Metastasis to the various organs is dependent on mutational status [24] and occurs via hematogenous or lymphatic routes usually to the bones, lungs, lymph nodes and liver [15]. Poor survival is associated with metastases to the liver and lungs especially in those with SDHB mutations compared to sporadic disease [24, 25]. Local therapies like radiotherapy, nonsurgical ablative therapy, and trans-arterial chemoembolization (TACE) may be considered in the treatment of liver metastasis, where surgical resection in not possible [26, 27]. External beam radiation therapy (EBRT) at doses > 40 Gy has been shown to provide symptom and local tumor control for sites other than liver such as soft tissue and bones [27]. Local ablative therapies such as radiofrequency ablation, cryoablation, and ethanol ablation are generally used in tumors < 4 cm and have been demonstrated to have up to 85% efficacy for local control and 92% for symptomatic control, making them a safe and effective treatment modality [28], whereas TACE may be useful especially for patients with multiple liver metastases. All these procedures used in local ablation may induce catecholamine surge causing hypertensive crisis, may require premedication and therefore must be closely monitored during treatment [29].

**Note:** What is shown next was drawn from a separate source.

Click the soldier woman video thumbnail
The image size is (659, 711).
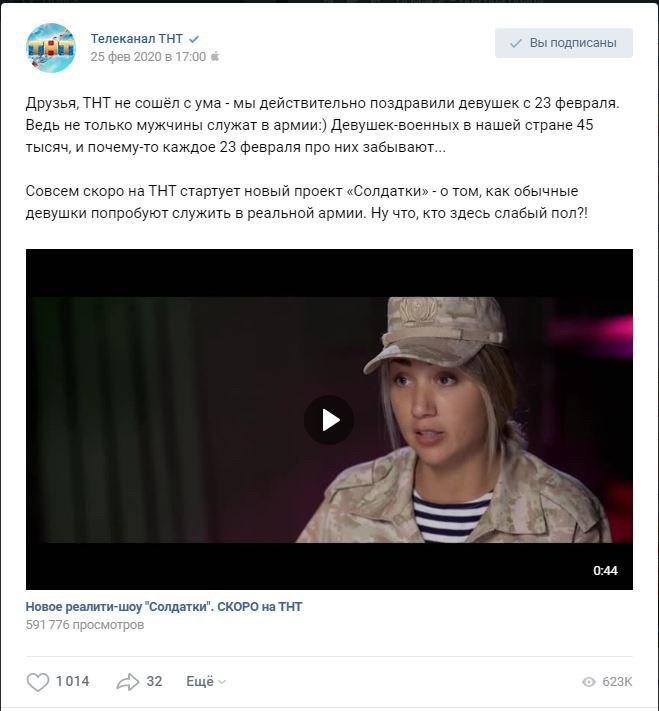tap(329, 419)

Systemic therapies also play a role in the management of unresectable disease and metastases involving organs other than the liver. 131I-MBIG has been shown to alleviate symptoms and stabilize tumor growth, with a study showing a complete response in 10%, partial response in 20% and a 5-year survival of 64% [30]. Sixty percent of Iobenguane I-131 avid tumors respond to MIBG, and it has been suggested that MBIG may be used in patients who have (a) unresectable progressive pheochromocytoma/paraganglioma, (b) symptoms from disease not amenable to locoregional control, or (c) a high tumor burden and few bony metastases [31].

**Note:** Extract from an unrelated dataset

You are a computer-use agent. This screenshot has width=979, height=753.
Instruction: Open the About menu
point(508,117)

As PCCs have been shown to express somatostatin receptor types 2 (SSTR2) and 3 (SSTR3), analogs such as DOTATOC and DOTATOC labeled with indium (111In), gallium (68Ga), yttrium (90Y), and lutetium (177Lu) have been used in both detection and therapy [32]. Studies have shown that peptide receptor radioligand therapy (PRRT) using Yttrium-90-labeled DOTA0-Tyr3-octreotide and lutetium Lu-177 dotatate achieved disease control or a partial response between 71 and 90% in patients with progressive unresectable pheochromocytoma and has a disease control rate of 71% [32, 33]. Systemic chemotherapy using a combination of cyclophosphamide, vincristine, doxorubicin, and dacarbazine is also used for patients with unresectable and rapidly progressive pheochromocytoma, especially in patients with high tumor burden or many bony metastases [34], with a higher efficacy in patients with SHB mutation [35]. A combination of cyclophosphamide, vincristine, doxorubicin, and dacarbazine is typically used [28], though some suggest that tumors with SDH mutations respond to temozolomide either as a single agent or in combination with other chemotherapeutic drugs such as streptozotozin, cisplatin, and 5-fluorouracil [29].

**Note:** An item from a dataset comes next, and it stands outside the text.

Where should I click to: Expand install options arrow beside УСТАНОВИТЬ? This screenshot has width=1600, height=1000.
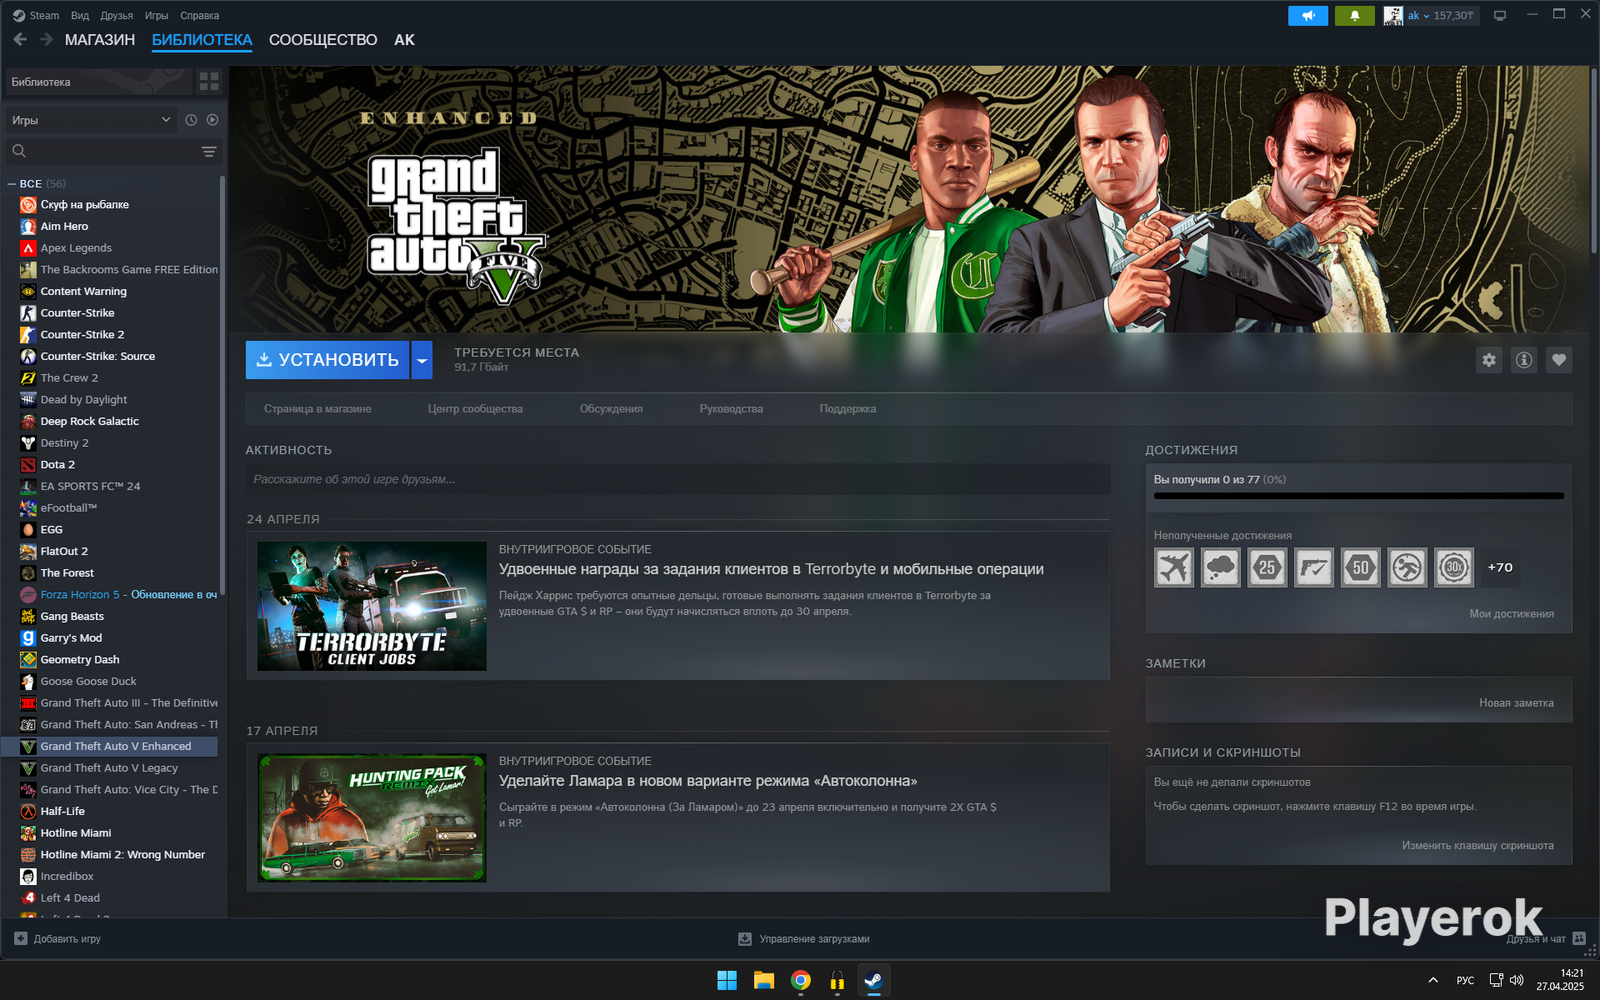pyautogui.click(x=422, y=360)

Recent understanding of the molecular pathways especially with kinase signaling involving cluster 2 PCCs have been shown to be associated with PCCs. Cluster 2 mutations involve germline mutations of the rearranged-during-transfection (RET) oncogene associated with MEN 2A/2B disease, neurofibromin (NF1), transmembrane protein 127 (TMEM127), Myc-associated factor (MAX) and somatic mutations of HRAS and fibroblast growth factor receptor 1 (FGFR1) genes [12]. The risk of metastasis in association with the cluster 2 mutations range between 2-12 %[12]. Targeted therapies such as Sunitinib, a tyrosine kinase inhibitor, has shown promise in the treatment of metastatic pheochromocytoma. A recent phase 2 trial in patients with progressive PPGL demonstrated a disease control rate of 83% and a median progression-free survival of 13 months [36].